En réponse à une demande du Parlement, le Conseil fédéral a fait part de ses préoccupations en septembre 2018, affirmant que «les entreprises pharmaceutiques demandent de plus en plus des prix qui engendreraient des coûts supplémentaires très élevés pour les systèmes d'assurance sociale financés par les impôts et les primes». Il a en outre constaté qu’«il arrive de plus en plus fréquemment que les nouveaux médicaments ne soient pas admis dans la liste des spécialités, ou le soient tardivement après d'intenses négociations».
Une chose est sûre: se soigner ne doit pas être une question d’argent. Ni en Suisse, ni nulle part ailleurs! Il est primordial de défendre l’accès universel et durable aux médicaments vitaux, et de contrecarrer la tendance vers une médecine à deux vitesses.
Le Conseil fédéral reconnaît officiellement à ce sujet que «des mesures supplémentaires devront compléter les actions déjà entreprises». Mais jusqu’à présent, il n’a rien fait contre les prix excessifs des médicaments brevetés. Ceux-ci ne sont pas concernés par les nouvelles mesures actuellement discutées pour enrayer les coûts, alors qu’ils représentent les 3/4 (environ 5 milliards de francs en 2017) des coûts de médicaments pris en charge par l’assurance de base.
Il existe pourtant un remède efficace: la licence obligatoire. Cet instrument politique permet de retrouver un équilibre entre la recherche de profit du secteur privé et l’intérêt de santé publique. Une licence obligatoire autorise la mise sur le marché de génériques malgré l'existence d’un brevet, allégeant ainsi le budget dévolu à la santé tout en donnant à toutes les personnes malades un accès à des médicaments vitaux.

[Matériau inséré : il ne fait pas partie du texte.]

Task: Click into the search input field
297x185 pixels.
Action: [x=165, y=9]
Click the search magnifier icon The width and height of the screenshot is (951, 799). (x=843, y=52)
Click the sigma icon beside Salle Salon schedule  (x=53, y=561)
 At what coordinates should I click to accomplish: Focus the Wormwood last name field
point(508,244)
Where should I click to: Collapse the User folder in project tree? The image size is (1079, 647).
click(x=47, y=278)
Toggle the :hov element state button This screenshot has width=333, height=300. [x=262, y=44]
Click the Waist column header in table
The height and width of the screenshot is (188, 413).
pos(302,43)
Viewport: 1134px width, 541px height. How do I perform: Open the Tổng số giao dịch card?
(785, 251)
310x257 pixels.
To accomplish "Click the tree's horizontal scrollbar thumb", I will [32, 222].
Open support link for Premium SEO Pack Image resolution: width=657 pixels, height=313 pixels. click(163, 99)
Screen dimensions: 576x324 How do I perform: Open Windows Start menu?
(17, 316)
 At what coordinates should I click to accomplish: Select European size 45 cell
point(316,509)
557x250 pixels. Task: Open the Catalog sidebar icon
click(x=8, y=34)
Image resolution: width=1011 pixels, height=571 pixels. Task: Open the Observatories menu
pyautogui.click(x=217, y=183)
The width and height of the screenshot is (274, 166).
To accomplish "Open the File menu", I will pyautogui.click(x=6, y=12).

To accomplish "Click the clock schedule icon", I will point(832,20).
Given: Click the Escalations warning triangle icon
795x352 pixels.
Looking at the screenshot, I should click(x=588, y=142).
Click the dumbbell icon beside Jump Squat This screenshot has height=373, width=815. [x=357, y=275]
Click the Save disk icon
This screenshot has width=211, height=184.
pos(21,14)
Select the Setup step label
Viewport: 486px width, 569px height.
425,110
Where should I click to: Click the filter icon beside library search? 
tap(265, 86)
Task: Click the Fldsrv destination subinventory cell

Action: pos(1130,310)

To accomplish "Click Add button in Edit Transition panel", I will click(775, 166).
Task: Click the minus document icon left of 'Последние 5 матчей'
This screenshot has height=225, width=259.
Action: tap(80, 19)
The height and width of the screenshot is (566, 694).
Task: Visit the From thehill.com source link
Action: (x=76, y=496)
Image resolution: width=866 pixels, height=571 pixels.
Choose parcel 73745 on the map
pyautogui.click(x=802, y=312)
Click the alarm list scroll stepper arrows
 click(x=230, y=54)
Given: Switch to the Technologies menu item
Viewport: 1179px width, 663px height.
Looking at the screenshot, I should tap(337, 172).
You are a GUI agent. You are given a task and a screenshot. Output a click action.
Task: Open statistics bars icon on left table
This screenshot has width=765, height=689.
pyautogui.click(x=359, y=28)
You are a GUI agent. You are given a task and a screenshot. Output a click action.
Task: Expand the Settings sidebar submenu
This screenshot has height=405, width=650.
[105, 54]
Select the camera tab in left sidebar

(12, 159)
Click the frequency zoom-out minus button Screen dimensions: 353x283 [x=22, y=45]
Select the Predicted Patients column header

Monsieur Berset, pour vous qui avez conscience du problème mais avez un emploi du temps très chargé, Public Eye s’est occupée du travail de préparation: vous trouverez ici la demande détaillée de licence obligatoire pour le médicament anticancéreux «Perjeta», un blockbuster extrêmement rentable de Roche. Vous n’avez plus qu’à la déposer.
Pourquoi le «Perjeta» en particulier? Car avec cet anticancéreux, Roche bénéficie d’une position de monopole des plus avantageuses, et en fixe le prix exorbitant (60'000 francs pour une thérapie individuelle ou 100'000 francs pour une thérapie combinée) pratiquement comme bon lui semble, comme l’a montré le reportage de la «Rundschau» (SRF). Au cours de la seule année 2017, le «Perjeta» a rapporté au géant bâlois plus de deux milliards de francs de chiffre d’affaires, duquel découle notamment le faramineux salaire annuel de 12 millions CHF du PDG du groupe. Pour atteindre une telle somme, vous devriez travailler presque 27 ans comme Conseiller fédéral!
Public Eye et les 33'103 personnes qui ont signé l’appel collectif pour des médicaments abordables demandent au Conseil fédéral de prendre enfin des mesures concrètes contre les prix exorbitants des médicaments brevetés.
Monsieur Berset, ce modèle de demande de licence obligatoire est prêt à l’emploi, et vous n’avez plus qu’à l’utiliser. Le dépôt d’une telle requête auprès du Tribunal fédéral des brevets représenterait une première puisque cet instrument n’a encore jamais été revendiqué pour un médicament en Suisse. La santé doit-elle selon vous passer avant le profit?
Nous – et tout le peuple suisse – nous réjouissons de connaître votre réponse à cette importante question.